İkinci çerçeve, zaman ve kapsam açısından daha geniş. İktidar adalet sisteminden ekonomiye kadar ülke yönetiminde söz sahibi olan kurumlardan sonra, üniversiteleri de ele geçirmeyi hedefliyor. Dışarıdan bu yeterince bilinmez ama AKP, 2004 ve 2012’de en az iki kez çok kapsamlı yasalarla üniversitelere YÖK’ünkünden de dar bir elbise giydirmeye çalıştı ama konjonktür buna izin vermedi. 15 Temmuz 2016’da yaşananlar iktidara üniversiteleri tümüyle denetim altına almak için bulunmaz bir fırsat sundu. Bu dönemde 15 ünivesite kapatılırken, artık üniversite yönetimlerini merkezden atanan rektörlerle ele geçirme olanağı ortaya çıktı. Ayrıca Kanun Hükmünde Kararname’lerle (KHK) üniversitelerde iktidara aykırı görüşteki çok sayıda akademisyenin işine son verildi, özlük hakları ellerinden alındı. İşte burada Boğaziçi, ülkede bu gidişata özerk ve demokratik yapısıyla aykırı düştüğü için hedef olarak seçildi. Burada Boğaziçi’nin özgür ve özerk akademik geleneğinin ne kadar köklü olduğu, iktidarın 4 yıla yayılan ikili planından anlaşılabilir. 2016’da üniversitenin kahir bir oyçokluğuyla rektör adayı olarak seçip, geçmiş seçimlerde olduğu gibi rektörlüğe atanacağını beklediği Prof. Dr. Gülay Barbarasoğlu’nun yerine iktidar beklenmedik bir şekilde Prof. Dr. Mehmed Özkan’ı atadı. Özkan Boğaziçi’nde YÖK’ün askeri dönemde dışarıdan (İTÜ’den) üniversitenin başına getirdiği Prof. Dr. Ergün Toğrol’dan sonra seçilmeden atanan ikinci rektör oldu. Ancak kendisi üniversitede saygın ve tanınan bir öğretim üyesi olduğundan iktidarın bu stratejik planının boyutları ancak Ocak 2021’de Melih Bulu’nun atanmasıyla anlaşıldı. İktidar böylelikle Boğaziçi’nde tam kontrolü ele alabileceğini düşünürken, onların beklemediği ama Boğaziçi kültür ve geleneğine çok uygun bir süreç başladı. Üniversite’de bu antidemokratik darbeye karşı öğrenci, öğretim kadrosu ve mezunlarıyla uzun soluklu bir direniş başladı.

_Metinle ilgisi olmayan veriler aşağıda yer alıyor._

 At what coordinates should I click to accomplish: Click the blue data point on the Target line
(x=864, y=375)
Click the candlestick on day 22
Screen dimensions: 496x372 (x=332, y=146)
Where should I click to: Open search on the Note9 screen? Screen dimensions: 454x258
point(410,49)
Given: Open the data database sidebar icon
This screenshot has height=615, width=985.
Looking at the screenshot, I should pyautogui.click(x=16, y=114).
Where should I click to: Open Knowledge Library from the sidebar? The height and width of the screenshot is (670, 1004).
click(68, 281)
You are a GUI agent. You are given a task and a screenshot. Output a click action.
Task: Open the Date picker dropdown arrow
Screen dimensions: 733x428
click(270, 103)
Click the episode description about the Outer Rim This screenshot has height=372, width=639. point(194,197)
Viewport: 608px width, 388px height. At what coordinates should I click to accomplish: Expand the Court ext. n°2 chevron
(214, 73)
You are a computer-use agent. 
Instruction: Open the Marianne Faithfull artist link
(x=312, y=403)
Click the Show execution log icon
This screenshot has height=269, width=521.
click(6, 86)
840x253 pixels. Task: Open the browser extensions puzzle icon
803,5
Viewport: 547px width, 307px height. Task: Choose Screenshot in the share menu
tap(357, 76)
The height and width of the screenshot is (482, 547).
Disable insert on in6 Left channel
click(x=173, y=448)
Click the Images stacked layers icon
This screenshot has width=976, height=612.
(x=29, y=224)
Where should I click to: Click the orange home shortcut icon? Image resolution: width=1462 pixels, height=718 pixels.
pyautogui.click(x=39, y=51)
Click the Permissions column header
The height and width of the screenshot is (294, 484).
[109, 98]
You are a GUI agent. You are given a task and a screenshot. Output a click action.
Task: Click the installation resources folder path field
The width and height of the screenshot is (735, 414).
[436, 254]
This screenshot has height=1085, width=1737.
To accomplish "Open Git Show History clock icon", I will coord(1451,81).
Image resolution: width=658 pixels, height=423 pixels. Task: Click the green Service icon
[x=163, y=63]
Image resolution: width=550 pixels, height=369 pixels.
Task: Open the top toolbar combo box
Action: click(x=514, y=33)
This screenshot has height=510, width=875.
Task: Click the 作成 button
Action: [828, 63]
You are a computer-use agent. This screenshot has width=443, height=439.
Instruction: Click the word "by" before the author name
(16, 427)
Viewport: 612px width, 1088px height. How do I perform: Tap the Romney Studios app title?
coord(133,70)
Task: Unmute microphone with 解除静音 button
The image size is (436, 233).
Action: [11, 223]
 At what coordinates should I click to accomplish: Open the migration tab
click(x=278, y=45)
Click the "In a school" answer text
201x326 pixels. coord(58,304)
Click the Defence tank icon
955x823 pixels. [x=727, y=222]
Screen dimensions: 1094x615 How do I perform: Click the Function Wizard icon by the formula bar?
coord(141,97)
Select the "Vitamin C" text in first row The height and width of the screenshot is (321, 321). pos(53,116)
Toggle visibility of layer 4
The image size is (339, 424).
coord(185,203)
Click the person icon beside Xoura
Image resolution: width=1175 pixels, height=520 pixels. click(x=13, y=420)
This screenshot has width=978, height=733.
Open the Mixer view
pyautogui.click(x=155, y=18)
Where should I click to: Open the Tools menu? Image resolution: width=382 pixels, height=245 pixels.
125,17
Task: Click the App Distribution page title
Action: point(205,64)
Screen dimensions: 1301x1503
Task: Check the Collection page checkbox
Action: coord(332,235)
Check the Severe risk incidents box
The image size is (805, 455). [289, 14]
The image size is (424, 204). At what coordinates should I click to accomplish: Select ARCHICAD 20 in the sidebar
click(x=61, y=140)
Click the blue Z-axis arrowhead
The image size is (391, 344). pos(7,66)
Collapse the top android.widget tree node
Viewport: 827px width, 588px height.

Üçüncü çerçeve ise geniş bir tarihsel ve coğrafik tablodan oluşmakta. Tarih boyunca üniversitelerle iktidarlar arasında ciddi sürtüşmeler olmuş, üniversiteler bir süreliğine de olsa kısmen ya da tamamıyla iktidarların hükmü altına girmiştir. Özellikle İtalya’da Mussolini’nin, Almanya’da Hitler’in iktidarında üniversitelerin ağır baskı altına girip akademik özerkliklerini kaybettikleri dönemler olmuştu. İşte Boğaziçi’ndeki direnişi bu geniş çerçevede ele almak gerekir. Bu topraklarda da yasası 1846’ya kadar geri gitse de üç başarısız girişimden sonra ancak 1900’de kurulan ilk üniversitemiz ve daha sonra kurulan üniversitelerimizin geçmişinde zaman zaman azalsa bile çok ciddi baskılar olduğu bir gerçek. Cumhuriyet tarihimizde iktidarlar üniversiteyi çeşitli yol ve yöntemlerle denetim altına almışlardır. Bugünkü iktidarın akademiye uyguladığı baskı ise tarihimizde 12 Eylül’den sonra ve YÖK ile yaşananları bile geride bırakmıştır. Bu baskılara üniversiteler bir ölçüde karşı çıkmışlarsa da, bu cılız çabalar kalıcı olmamış, gerçek bir akademik direniş boyut ve özelliğini kazanmamıştır. İşte hem kendi üniversite geçmişimize hem de modern üniversitenin dünyada karşılaştığı sorunlara baktığımızda Boğaziçi Üniversitesi’ndeki direnişin artık yerel ve geçici değil, evrensel ve kalıcı boyutları olduğunu ve üniversite tarihine geçtiğini vurgulamak gerekir. Sadece bizim üniversite tarihimizde değil, dünya üniversiteler tarihinde temel akademik hak ve özgürlükleri savunan böyle kapsamlı ve derin bir direniş mevcut değildir. Bu bakımdan Boğaziçi Üniversitesi’nin bugünkü dirayetli ve ilkeli direnişini kamuoyunun, özellikle de üniversiteyle yakın ilgisi olan öğrenciler, aileler ve düşünürlerin dikkatle izleyip ısrarla desteklemelerinin sadece üniversitelerimizin değil, ülkemizin geleceği için de yaşamsal olduğunu düşünüyorum.

DIŞARIDAN ATANMAMALI

Pek çok üniversitede kayyum atamalar söz konusu. Peki, rektör atamaları nasıl olmalı?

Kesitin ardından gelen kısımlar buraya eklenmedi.